À son départ, dans les premiers mois de 1818 (il était alors âgé de vingt-quatre ans), il n’était pas mieux fixé sur son avenir, et, malgré l’opinion de David et les conseils de Gérard, il n’avait pas encore tout-à-fait renoncé à la gravure. L’étude des maîtres du burin, tels que Marc-Antoine dans l’école d’Italie ; Édelinck, Gérard Audran, Jean Pesne, Pierre Drevet, Nanteuil, dans l’école française ; Bolswert, J. Suyderhoef. Corneille Visscher, dans l’école flamande ; Albert Dürer, dans celle d’Allemagne, etc., lui révélait ce qu’il peut y avoir d’élevé dans la vocation de la gravure, dont les moyens si limités suffisent cependant à de si beaux effets.
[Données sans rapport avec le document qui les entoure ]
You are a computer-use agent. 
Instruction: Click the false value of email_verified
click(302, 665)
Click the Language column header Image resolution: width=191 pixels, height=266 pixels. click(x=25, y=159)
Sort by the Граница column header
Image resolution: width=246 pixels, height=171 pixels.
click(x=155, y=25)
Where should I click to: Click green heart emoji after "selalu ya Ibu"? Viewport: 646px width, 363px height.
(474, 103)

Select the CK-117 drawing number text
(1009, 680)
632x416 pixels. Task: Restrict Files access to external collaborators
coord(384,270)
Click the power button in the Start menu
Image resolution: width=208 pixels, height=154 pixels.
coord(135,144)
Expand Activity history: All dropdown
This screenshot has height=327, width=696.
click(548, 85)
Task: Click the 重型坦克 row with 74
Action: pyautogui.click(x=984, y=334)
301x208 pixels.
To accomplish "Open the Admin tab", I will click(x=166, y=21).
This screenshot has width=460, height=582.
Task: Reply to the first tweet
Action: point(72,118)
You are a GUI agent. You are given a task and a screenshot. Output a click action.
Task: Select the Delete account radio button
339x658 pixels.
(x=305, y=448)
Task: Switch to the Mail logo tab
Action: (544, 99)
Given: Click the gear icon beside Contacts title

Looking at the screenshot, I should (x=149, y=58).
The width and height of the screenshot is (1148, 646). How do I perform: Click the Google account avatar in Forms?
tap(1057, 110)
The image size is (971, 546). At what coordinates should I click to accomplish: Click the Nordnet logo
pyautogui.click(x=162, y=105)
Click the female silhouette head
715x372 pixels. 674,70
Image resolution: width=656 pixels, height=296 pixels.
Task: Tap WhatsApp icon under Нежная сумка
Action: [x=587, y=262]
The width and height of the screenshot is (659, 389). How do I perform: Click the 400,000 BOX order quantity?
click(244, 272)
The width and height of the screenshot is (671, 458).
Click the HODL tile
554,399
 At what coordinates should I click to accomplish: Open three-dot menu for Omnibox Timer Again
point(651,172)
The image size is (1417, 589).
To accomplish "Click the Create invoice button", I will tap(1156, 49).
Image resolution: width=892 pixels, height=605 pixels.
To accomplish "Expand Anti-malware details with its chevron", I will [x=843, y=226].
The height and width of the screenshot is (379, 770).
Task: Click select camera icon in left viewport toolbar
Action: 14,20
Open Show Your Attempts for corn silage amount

Ce n’était point tant à gagner de l’argent qu’il songeait qu’à s’élever dans l’échelle des arts, et il avait horreur de tout ce qui sent le métier. Il ne lui serait pas venu à la pensée, pour réaliser des gains plus rapides, comme le lui conseillait un graveur subalterne, d’adopter le genre mou du pointillé, impropre aux sujets sérieux. Plus tard, quand il se fut donné exclusivement à la peinture, se propagea la manière noire, ce genre marchand si fort pratiqué en Angleterre, où les graveurs luttent avec les peintres de célérité, de

  1. Maximilien de Meuron, de Neufchâtel, est un peintre de paysage très distingué qui produit de fort bons tableaux et dessine parfaitement au lavis et à la plume. C’est un homme vraiment digne du nom d’artiste.